## Exercise inputs
_ _ _

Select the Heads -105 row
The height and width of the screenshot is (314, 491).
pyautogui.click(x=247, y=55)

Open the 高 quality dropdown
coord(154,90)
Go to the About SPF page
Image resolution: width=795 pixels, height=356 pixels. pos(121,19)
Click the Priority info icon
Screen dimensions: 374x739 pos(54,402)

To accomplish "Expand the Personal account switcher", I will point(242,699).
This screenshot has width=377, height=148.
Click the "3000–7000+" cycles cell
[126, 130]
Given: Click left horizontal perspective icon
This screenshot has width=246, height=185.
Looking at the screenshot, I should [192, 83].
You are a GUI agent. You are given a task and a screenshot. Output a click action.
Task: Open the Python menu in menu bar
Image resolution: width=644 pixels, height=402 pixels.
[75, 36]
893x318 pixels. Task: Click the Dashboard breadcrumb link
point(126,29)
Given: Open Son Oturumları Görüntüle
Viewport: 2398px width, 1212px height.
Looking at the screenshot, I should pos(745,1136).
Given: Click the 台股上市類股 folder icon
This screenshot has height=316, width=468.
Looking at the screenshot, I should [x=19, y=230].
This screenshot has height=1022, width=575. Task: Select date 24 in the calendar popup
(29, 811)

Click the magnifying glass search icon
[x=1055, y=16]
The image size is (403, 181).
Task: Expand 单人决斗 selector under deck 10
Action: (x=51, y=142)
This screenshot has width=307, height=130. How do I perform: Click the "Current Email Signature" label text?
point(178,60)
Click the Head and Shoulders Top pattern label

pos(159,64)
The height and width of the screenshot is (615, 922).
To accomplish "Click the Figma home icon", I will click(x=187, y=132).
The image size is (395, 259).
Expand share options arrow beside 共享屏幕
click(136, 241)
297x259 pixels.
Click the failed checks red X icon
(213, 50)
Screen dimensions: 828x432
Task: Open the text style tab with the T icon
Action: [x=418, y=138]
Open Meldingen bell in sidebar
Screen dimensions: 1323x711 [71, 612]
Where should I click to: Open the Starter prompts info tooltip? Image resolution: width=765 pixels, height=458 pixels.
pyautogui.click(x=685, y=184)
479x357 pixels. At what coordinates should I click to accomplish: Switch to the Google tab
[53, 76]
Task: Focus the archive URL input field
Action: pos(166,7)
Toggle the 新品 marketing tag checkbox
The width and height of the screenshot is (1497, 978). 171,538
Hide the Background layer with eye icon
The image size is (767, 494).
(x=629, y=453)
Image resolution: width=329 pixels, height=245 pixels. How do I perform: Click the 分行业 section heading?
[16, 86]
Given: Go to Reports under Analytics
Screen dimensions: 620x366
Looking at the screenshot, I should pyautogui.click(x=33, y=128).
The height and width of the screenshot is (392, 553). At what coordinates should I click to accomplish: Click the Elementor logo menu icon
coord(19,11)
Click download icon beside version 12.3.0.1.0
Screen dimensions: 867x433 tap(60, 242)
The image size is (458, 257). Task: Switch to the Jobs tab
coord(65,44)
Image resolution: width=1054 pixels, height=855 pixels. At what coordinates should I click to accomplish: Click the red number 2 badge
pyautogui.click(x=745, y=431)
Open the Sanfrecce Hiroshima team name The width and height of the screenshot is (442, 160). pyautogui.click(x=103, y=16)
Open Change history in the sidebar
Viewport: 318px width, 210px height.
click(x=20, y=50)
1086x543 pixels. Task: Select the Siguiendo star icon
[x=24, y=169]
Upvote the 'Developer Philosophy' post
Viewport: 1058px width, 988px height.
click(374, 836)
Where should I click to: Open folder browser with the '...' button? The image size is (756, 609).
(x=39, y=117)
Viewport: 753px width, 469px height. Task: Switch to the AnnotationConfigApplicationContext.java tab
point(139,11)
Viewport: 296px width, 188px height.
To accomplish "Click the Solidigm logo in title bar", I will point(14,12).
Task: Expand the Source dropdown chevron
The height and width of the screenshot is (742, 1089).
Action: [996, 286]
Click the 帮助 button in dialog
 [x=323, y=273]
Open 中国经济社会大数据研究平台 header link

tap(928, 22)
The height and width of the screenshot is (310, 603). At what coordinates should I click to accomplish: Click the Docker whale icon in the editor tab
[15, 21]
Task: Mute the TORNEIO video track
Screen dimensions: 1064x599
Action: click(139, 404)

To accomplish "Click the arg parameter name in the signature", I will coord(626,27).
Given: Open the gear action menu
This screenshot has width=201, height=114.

_ _ _

## What is required
What you return must be an exact retyping of the lines above starting at the line with "Given: Open Son Oturumları Görüntüle" and ending at the line with "The height and width of the screenshot is (615, 922).", and nothing besides.

## Expected output
Given: Open Son Oturumları Görüntüle
Viewport: 2398px width, 1212px height.
Looking at the screenshot, I should pos(745,1136).
Given: Click the 台股上市類股 folder icon
This screenshot has height=316, width=468.
Looking at the screenshot, I should [x=19, y=230].
This screenshot has height=1022, width=575. Task: Select date 24 in the calendar popup
(29, 811)

Click the magnifying glass search icon
[x=1055, y=16]
The image size is (403, 181).
Task: Expand 单人决斗 selector under deck 10
Action: (x=51, y=142)
This screenshot has width=307, height=130. How do I perform: Click the "Current Email Signature" label text?
point(178,60)
Click the Head and Shoulders Top pattern label

pos(159,64)
The height and width of the screenshot is (615, 922).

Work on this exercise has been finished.